In a secular culture life has no meaning beyond itself, so loss of health becomes terrifying indeed. In a culture that worships youth, beauty, and physical fitness, the elderly, the unbeautiful, and the disabled may be seen as abhorrent. Physicians too are afraid of disability, as shown by their rating disabled patients’ quality of life lower than the patients themselves rate it. The healthy are poor judges of what is unbearable. Our denial of biological death and urge to be in control are threatened by naturally occurring death, the final proof that we are not in control. These repressed fears may be projected onto the patients, making it unclear whether physicians wish to hasten their deaths in order to relieve suffering or the physicians’ own uneasiness. Physicians then would never recognize that a patient’s expressed wish to die may really be a complaint about inadequate care or an appeal for reassurance that his life is still valued, rather than an autonomous request to be taken literally.

Peter Singer defines a “person” as one who is rational and anticipates the future. A good test of rationality is the ability to learn from experience. Have we learned anything from 2,400 years of Hippocratic tradition? Have we learned anything from psychiatry about repressed fears and projection? Have we learned anything from the hospice movement about adequate palliative care?
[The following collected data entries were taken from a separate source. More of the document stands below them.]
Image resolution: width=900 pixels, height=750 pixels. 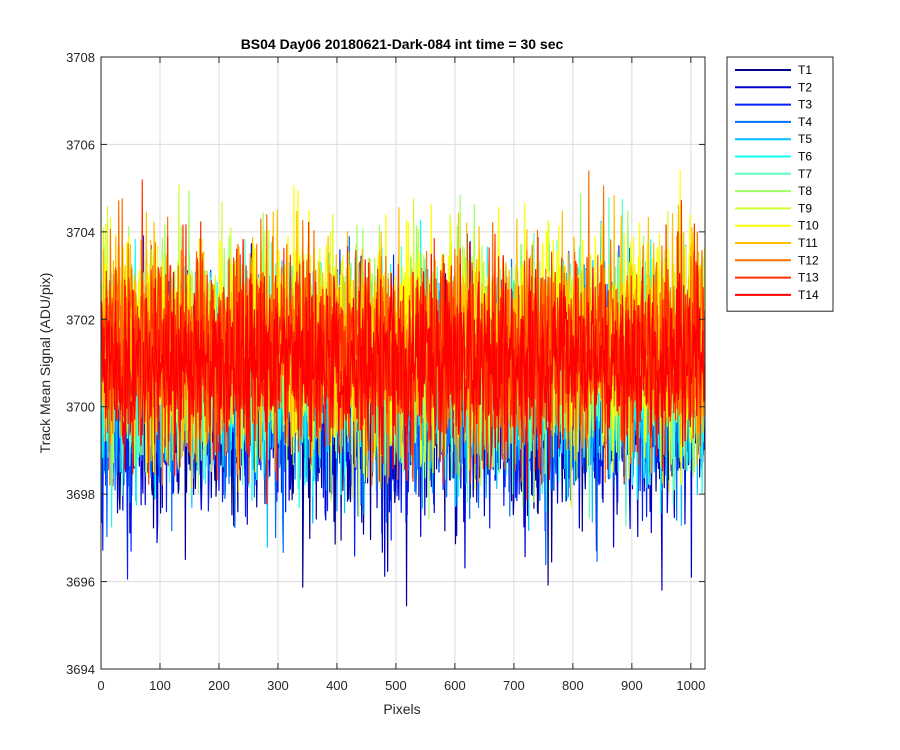 I want to click on legend-label: T7, so click(x=805, y=174). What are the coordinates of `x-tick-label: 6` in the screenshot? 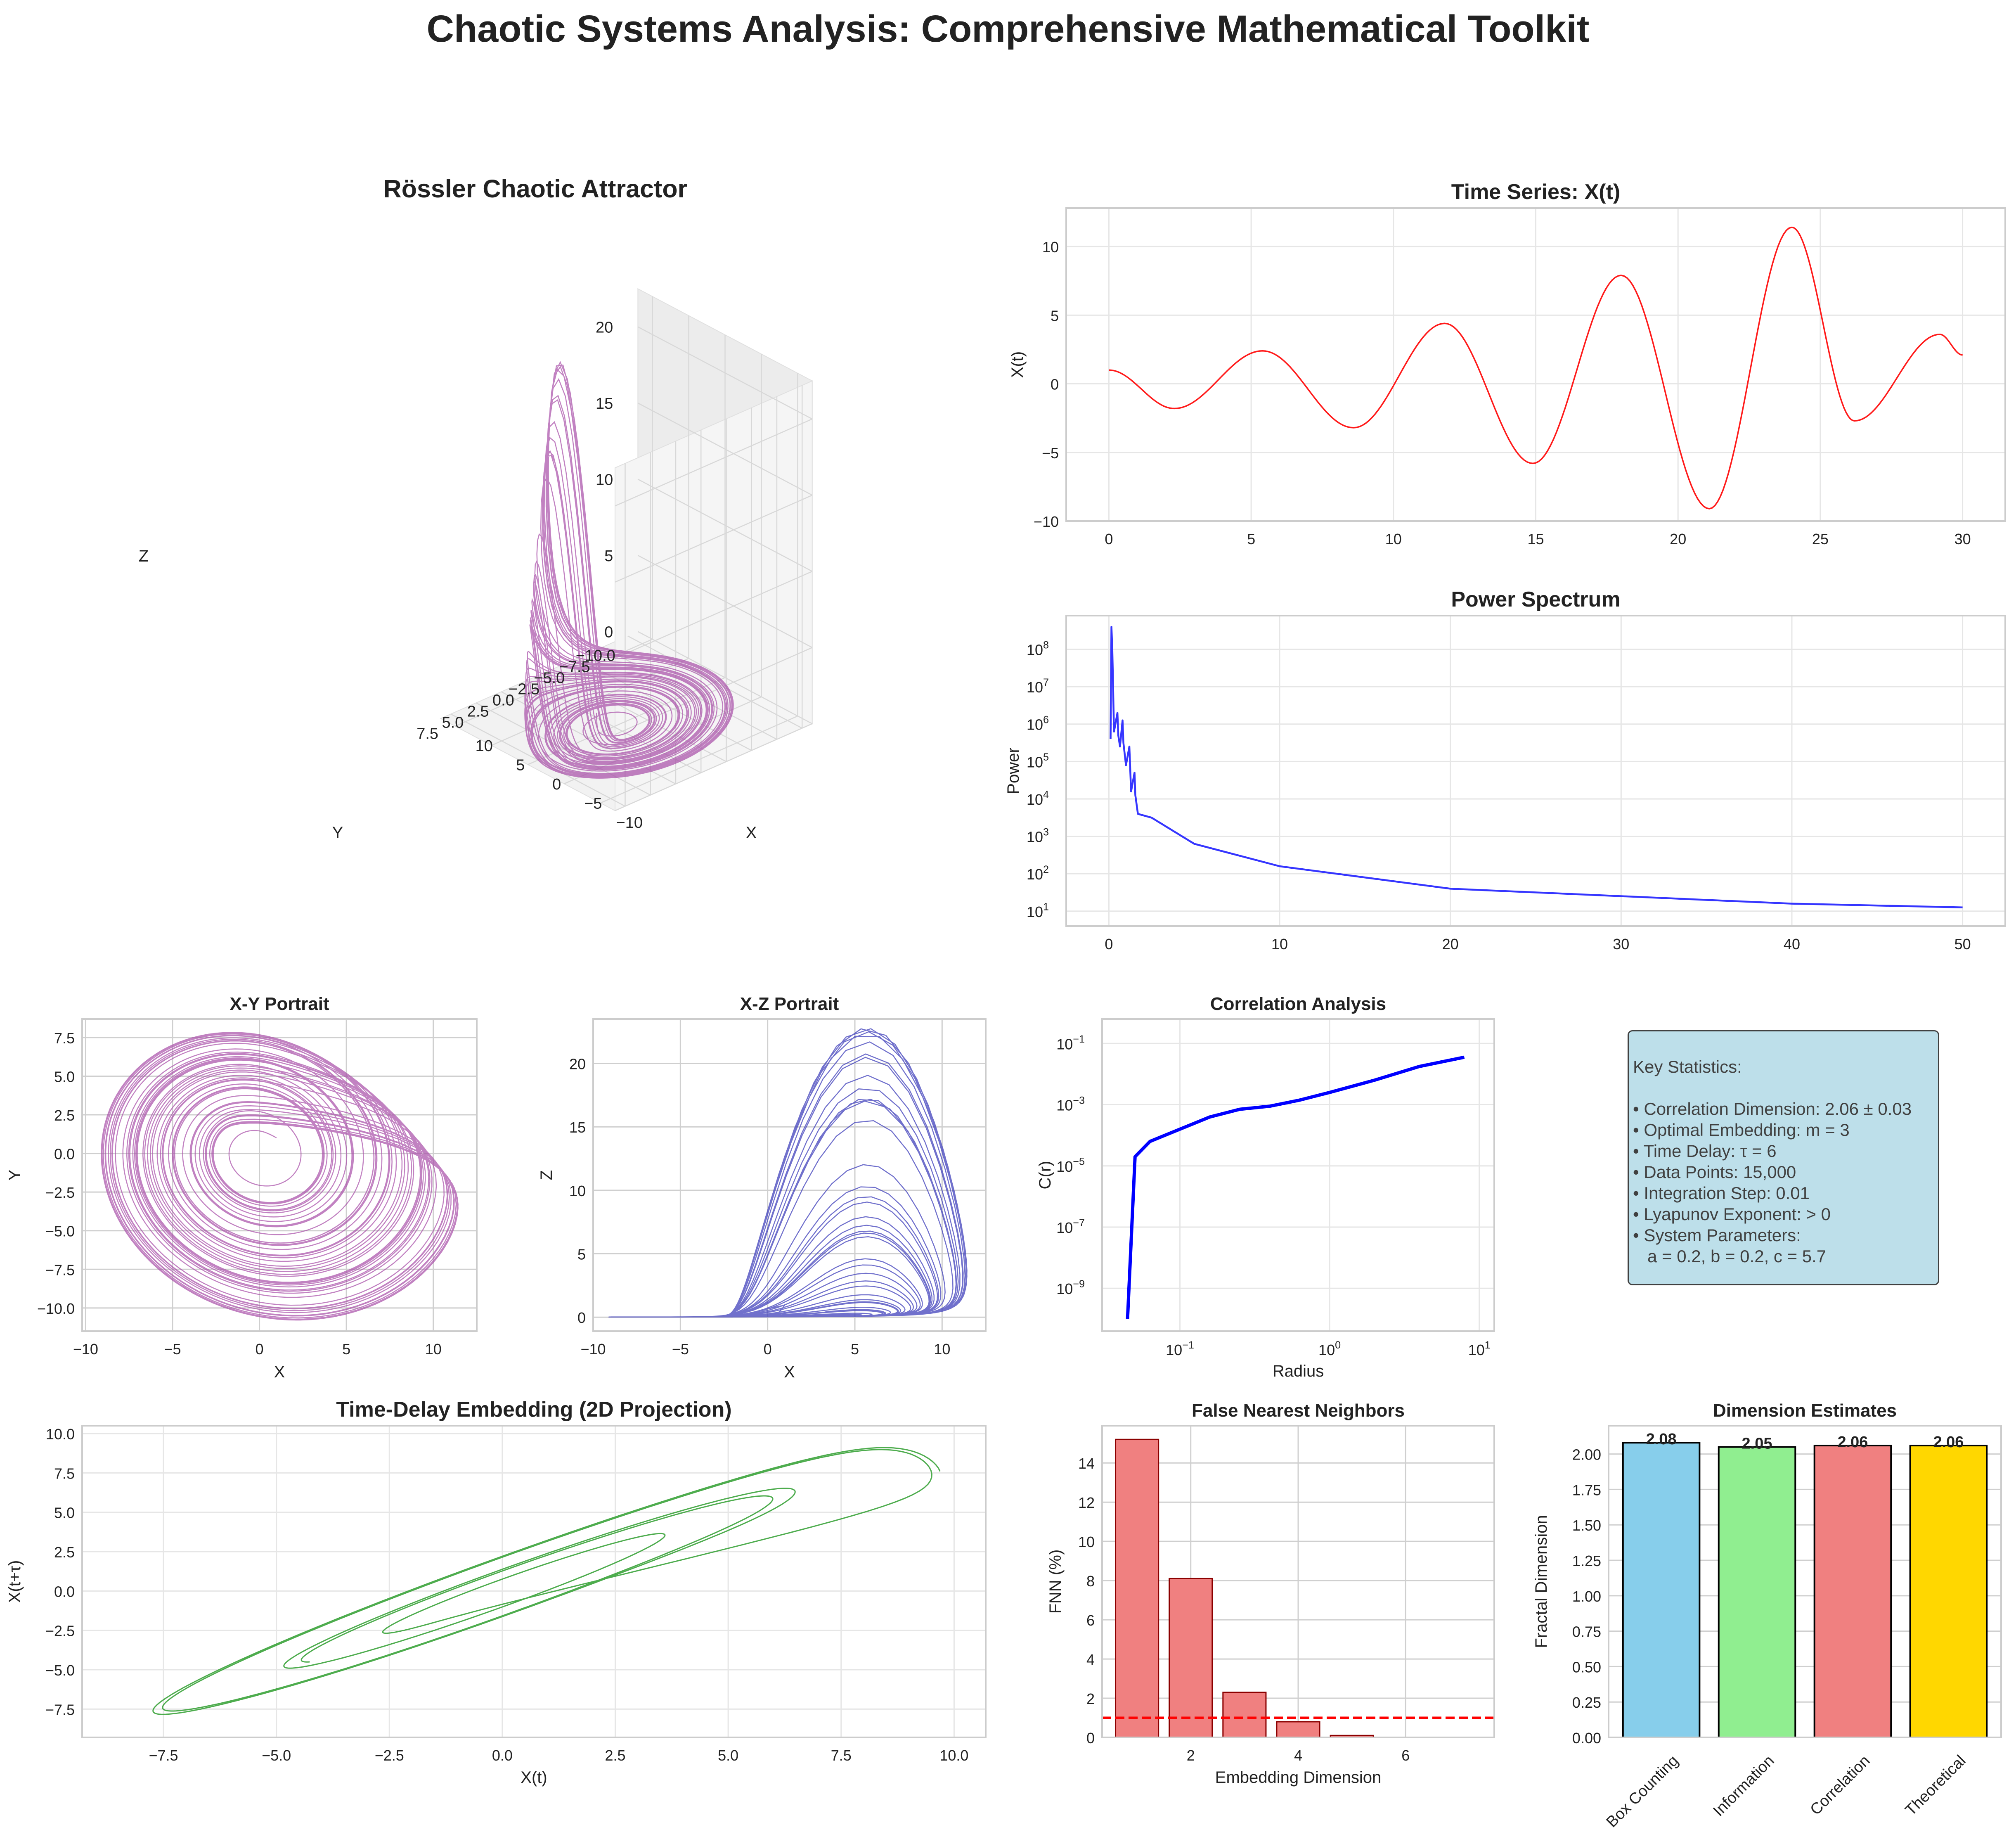 It's located at (1405, 1756).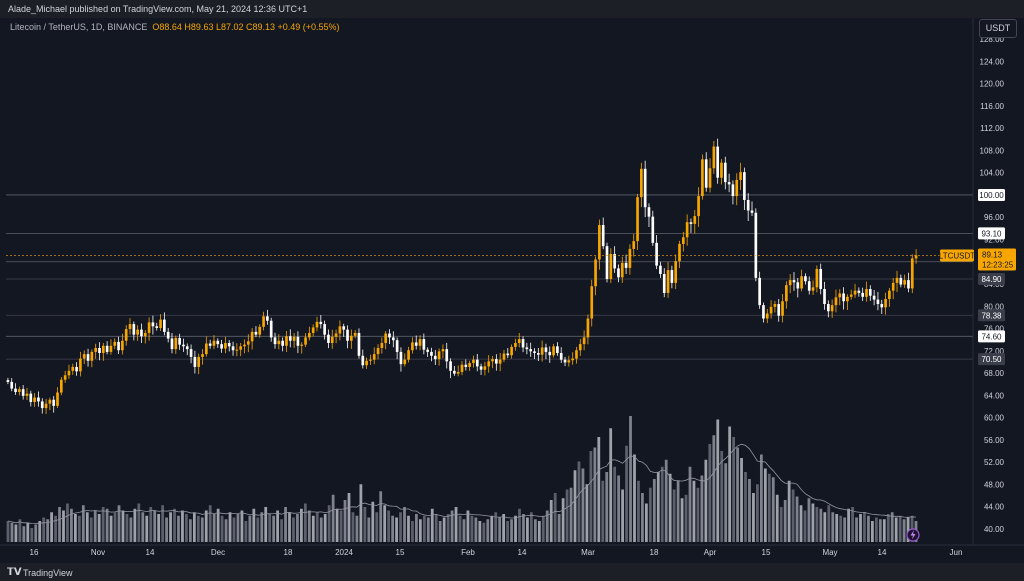 This screenshot has width=1024, height=581. I want to click on currency-button: USDT, so click(998, 28).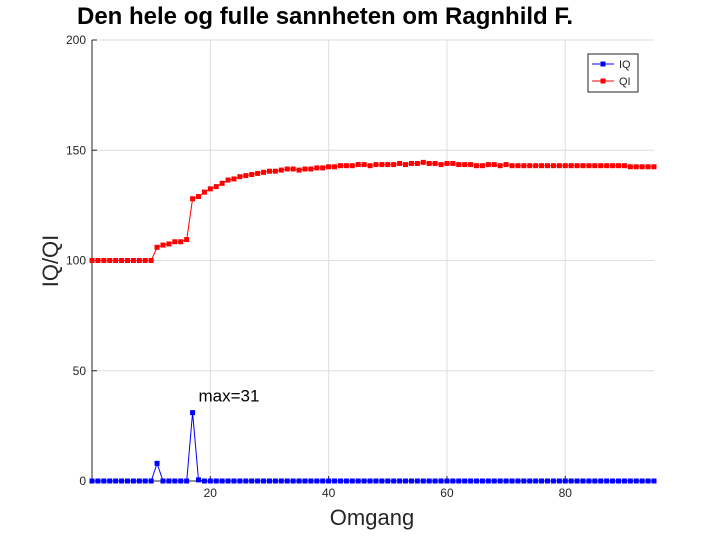  Describe the element at coordinates (625, 65) in the screenshot. I see `legend-label: IQ` at that location.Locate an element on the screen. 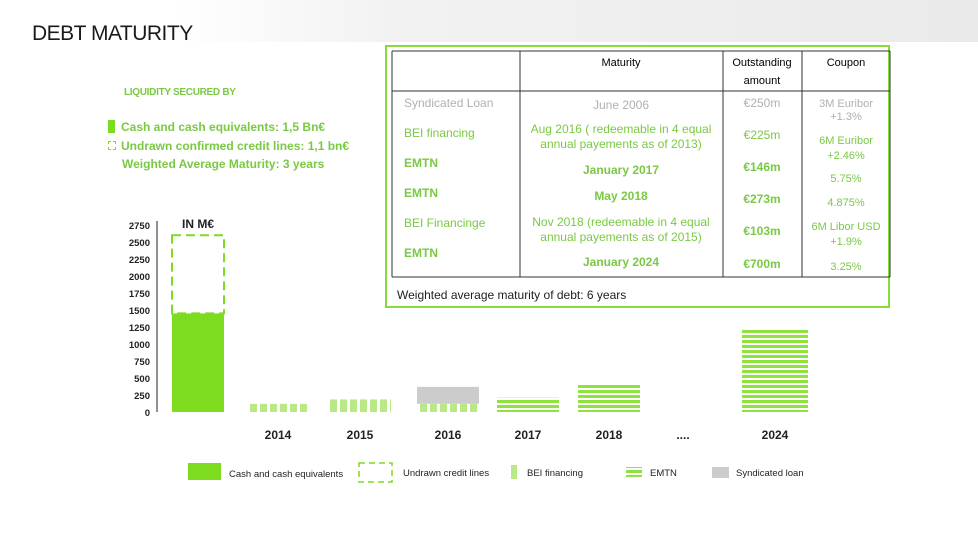 This screenshot has width=978, height=539. row-coupon: 4.875% is located at coordinates (846, 203).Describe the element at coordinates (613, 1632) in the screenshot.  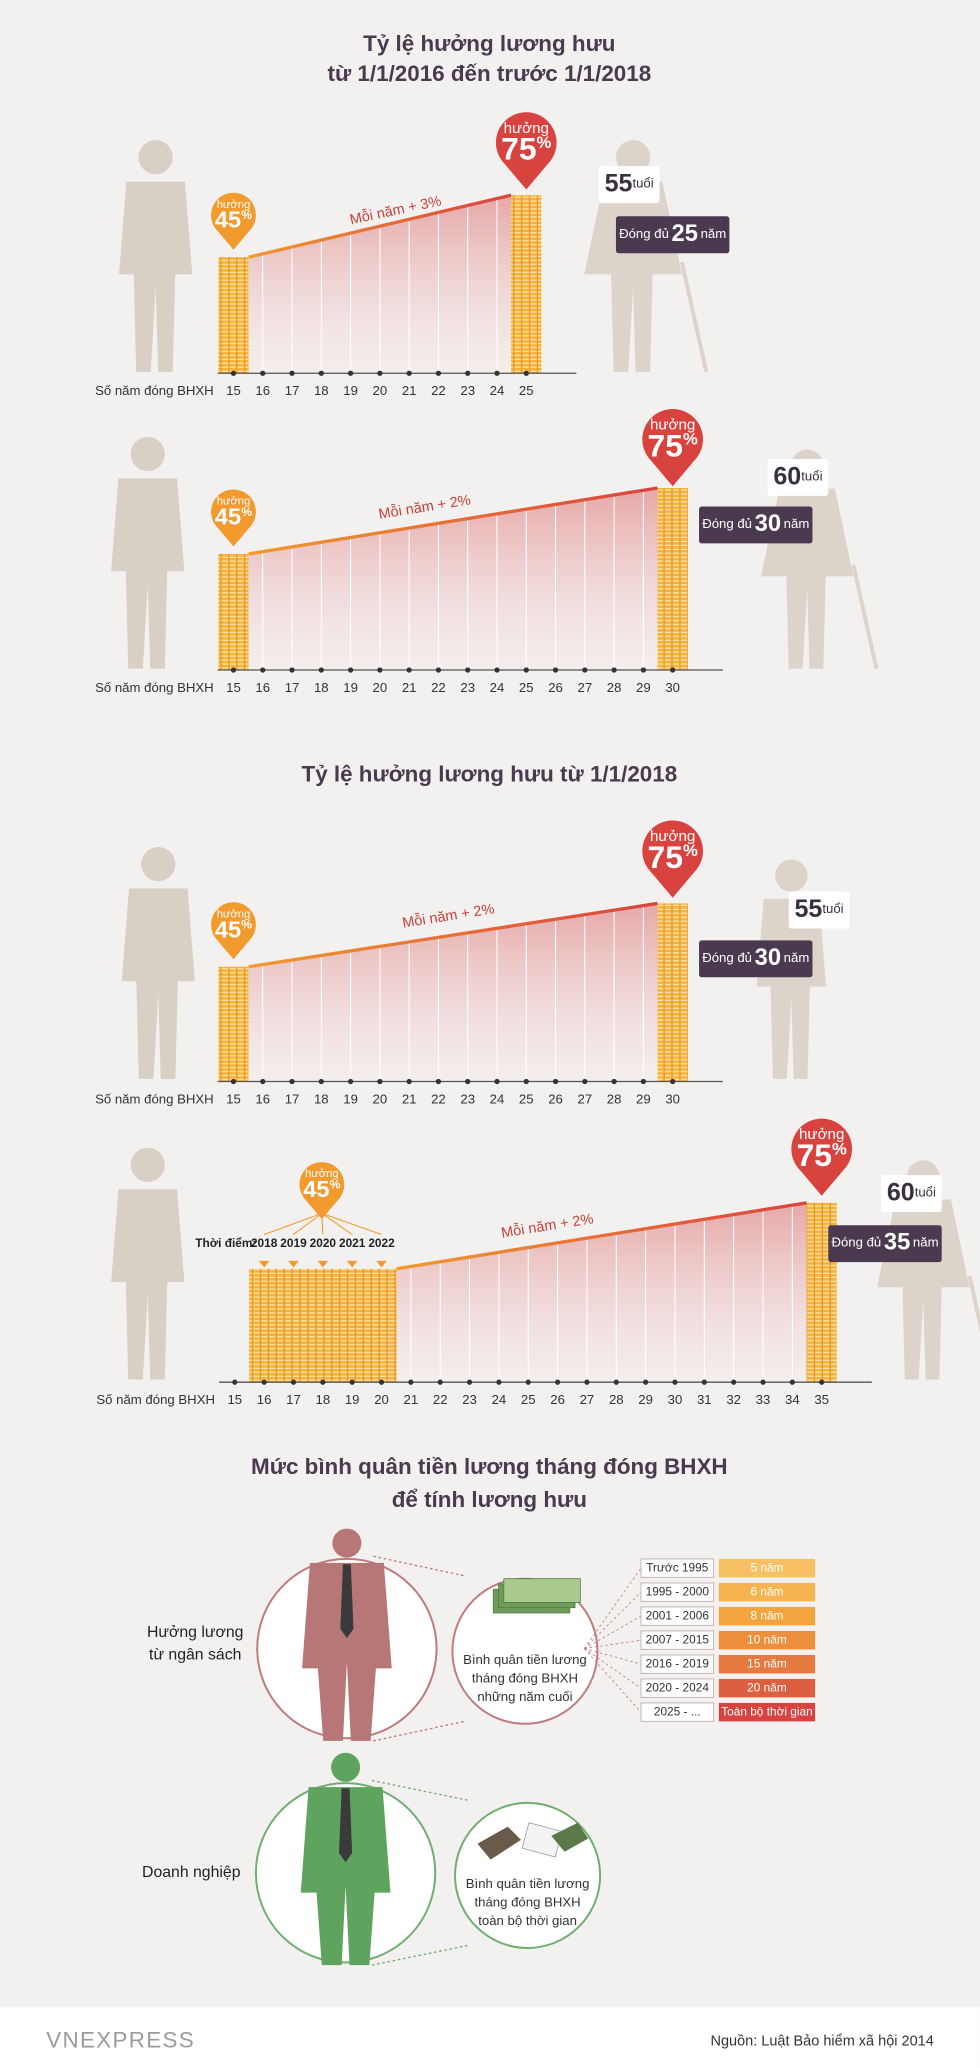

Have we learned anything from the Netherlands, where over 1,000 patients are “euthanized” annually without their consent, and where psychiatric illness is now an acceptable cause for euthanasia? Have we learned anything from the Holocaust? Can we not see where the current Culture of Death is heading? If not, can we claim to be rational and to anticipate the future? By Singer’s criteria, do we qualify as “persons”?

Smith quotes Fr. Richard John Neuhaus: “Thousands of ethicists and bioethicists, as they are called, professionally guide the unthinkable on its passage through the debatable on its way to becoming the justifiable, until it is finally established as the unexceptional.” When I graduated from medical school in 1958, “physician-assisted death” meant a concerned doctor committed to caring for the patient until the end. That it now means something quite different is not a source of joy. Over 3,000 years ago, we were instructed in Deuteronomy, “I have put before you life and death, blessing and curse. Choose life…” (30:19). We would do well to heed this lesson, rather than the teachings of “ethicists” who cannot distinguish human babies from fish.